そして、肛門の表の皮膚部分は直腸部分とつながっています。その境界部分のことを歯状線(しじょうせん)と呼びます。
歯状線には肛門陰窩(こうもんいんか)という小さな凹みが並んでおり、その中には肛門腺から出る分泌物の出口が存在しています。
痔の種類
痔には「いぼ痔(内痔核・外痔核)」と「切れ痔(裂肛)」「あな痔(痔ろう)」の三種類があります。
痔核(いぼ痔)
痔の中でも最もなりやすい痔です。生活習慣によって肛門への負担が大きくなり、クッションの役割を担っている静脈叢の毛細血管がうっ血することで、腫れが生じることで起きる症状です。
便秘・下痢や排便時の強いいきみ、冷え、過度の飲酒、唐辛子のような刺激が強い香辛料の過剰摂取などによって、うっ血を起こすとされています。
いぼ痔は、歯状線の外側の皮膚部分に生じる「外痔核」と、内側の直腸部分に生じる「内痔核」の二種類があります。皮膚には知覚神経が通っており、外痔核を発症すると強い痛みが出ます。一方、内痔核は粘膜に生じるので痛みが現れることはほとんどありませんが、排便時の出血や痔核の脱出(脱肛)が起こりやすくなります。
当院では患者様一人ひとりの症状に合わせた治療プランを提案していきます。また、薬(内服・外用薬)の処方だけではなく、ジオン注射、切除手術の実施まで対応しています。
まずは問診と診察を行って参りますので、気になる症状のある方はお気軽にご相談ください。
裂肛(切れ痔)
肛門の皮膚が切れたり裂けたりする疾患です。主に、便秘の時に硬くて太い便を出すことによって発症しますが、勢いの強い下痢で切れてしまう方も少なくありません。強い痛みが主な症状ですが、痛みは比較的すぐに落ち着きます。ただし、何度も切れることで傷痕が潰瘍化または瘢痕化してしまうと、排便した後でも痛みが長期間続いてしまうことがあります。
また、潰瘍・瘢痕化すると肛門が狭くなり、排便時に肛門が切れたり、肛門ポリープが生じたりする恐れもあります。早期でしたら薬物療法で早く治すことは可能ですが、便秘を繰り返すと再発・悪化を繰り返しやすくなります。その場合は便秘の治療も一緒に行い、悪循環を食い止めていきます。

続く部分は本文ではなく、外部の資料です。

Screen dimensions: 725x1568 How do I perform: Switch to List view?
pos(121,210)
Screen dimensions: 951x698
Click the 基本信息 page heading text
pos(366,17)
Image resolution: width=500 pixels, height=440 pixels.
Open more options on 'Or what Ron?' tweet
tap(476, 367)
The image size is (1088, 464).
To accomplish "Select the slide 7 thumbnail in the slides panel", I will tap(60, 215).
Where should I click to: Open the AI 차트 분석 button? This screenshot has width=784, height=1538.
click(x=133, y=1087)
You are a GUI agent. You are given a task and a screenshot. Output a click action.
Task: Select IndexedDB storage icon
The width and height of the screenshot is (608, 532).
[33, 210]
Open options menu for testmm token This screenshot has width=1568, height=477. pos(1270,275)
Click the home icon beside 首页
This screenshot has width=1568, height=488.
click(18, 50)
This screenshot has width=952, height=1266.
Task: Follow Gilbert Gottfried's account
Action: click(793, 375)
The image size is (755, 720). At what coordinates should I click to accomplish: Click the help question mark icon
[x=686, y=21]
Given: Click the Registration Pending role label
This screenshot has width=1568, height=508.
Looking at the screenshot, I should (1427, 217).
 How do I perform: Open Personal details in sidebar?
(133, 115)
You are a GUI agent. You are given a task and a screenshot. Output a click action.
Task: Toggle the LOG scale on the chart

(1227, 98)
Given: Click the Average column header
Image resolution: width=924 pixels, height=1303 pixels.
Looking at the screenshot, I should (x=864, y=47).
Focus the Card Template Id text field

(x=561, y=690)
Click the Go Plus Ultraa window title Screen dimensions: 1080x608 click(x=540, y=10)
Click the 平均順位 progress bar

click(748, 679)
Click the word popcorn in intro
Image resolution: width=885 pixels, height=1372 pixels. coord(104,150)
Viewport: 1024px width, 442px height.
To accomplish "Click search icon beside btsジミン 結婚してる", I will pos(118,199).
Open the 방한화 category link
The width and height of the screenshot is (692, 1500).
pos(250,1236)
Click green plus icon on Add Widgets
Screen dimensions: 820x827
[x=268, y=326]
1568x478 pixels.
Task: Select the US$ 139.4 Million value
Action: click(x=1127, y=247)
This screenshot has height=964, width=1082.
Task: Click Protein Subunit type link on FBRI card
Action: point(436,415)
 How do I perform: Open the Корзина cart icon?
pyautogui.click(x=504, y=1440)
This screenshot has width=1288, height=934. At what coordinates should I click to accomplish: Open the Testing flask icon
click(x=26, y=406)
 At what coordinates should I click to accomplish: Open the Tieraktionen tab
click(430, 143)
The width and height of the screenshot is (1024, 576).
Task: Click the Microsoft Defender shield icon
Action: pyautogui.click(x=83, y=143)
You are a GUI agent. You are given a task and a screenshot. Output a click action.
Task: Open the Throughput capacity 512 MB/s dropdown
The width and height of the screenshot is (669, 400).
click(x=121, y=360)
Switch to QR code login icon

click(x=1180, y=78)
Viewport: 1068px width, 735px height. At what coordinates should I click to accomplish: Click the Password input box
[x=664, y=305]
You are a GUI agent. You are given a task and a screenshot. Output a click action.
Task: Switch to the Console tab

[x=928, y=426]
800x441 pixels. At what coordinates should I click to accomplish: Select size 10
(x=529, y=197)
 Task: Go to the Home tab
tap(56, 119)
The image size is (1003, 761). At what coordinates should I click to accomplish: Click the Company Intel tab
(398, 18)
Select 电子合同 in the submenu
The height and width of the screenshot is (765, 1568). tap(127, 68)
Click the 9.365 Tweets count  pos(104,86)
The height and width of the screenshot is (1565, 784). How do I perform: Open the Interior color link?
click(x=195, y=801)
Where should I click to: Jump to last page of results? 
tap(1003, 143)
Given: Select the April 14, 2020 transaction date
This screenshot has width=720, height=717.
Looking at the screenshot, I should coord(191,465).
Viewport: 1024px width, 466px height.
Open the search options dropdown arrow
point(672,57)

悪化した場合は手術を選択しますが、多くの場合は日帰り手術で治すことができます。日帰りですぐにご帰宅いただけるため、お仕事や家事・育児への影響を最小限にして、手術を受けることができます。
あな痔(痔ろう)
肛門と直腸との境界部分にある歯状線の肛門陰窩に便が入ると感染を起こし、炎症が生じて化膿を起こしてしまいます。これが肛門周囲膿瘍です。痔ろうとは、この肛門周囲膿瘍が進行することで発症する疾患です。
肛門陰窩は外向きのくぼみですので、健康な時は便が入りません。
しかし、勢いが強い下痢などがあると、便が入り込みやすくなります。さらに免疫力が落ちてしまうと、便中にある細菌に感染して炎症を起こすことによって、肛門周囲膿瘍が発症しやすくなります。肛門周囲膿瘍は発症すると、化膿によって蓄積した膿が出口を求め、肛門周りの組織の中に管状のトンネルを作りながら進行していきます。このトンネルが作られていく間に、腫れや痛み、発熱などの症状が現れます。トンネルが肛門周りの皮膚にまで進むと穴ができ、そこから膿が排出されます。この管状のトンネルが残った状態が「痔ろう」です。
膿が出ると痛み・発熱などの症状は治まりますが、痔ろうのトンネルは自然消失されません。そのため、治すには手術が必要になります。放っておくと炎症を繰り返し、さらに複雑に広がってしまう恐れがあります。
また、確率は低いのですが、痔ろうから「がん」になるケースもあります。さらに、難治性痔ろうはクローン病と関係しているのではないかと言われています。症状がありましたら放置せず、速やかに受診してください。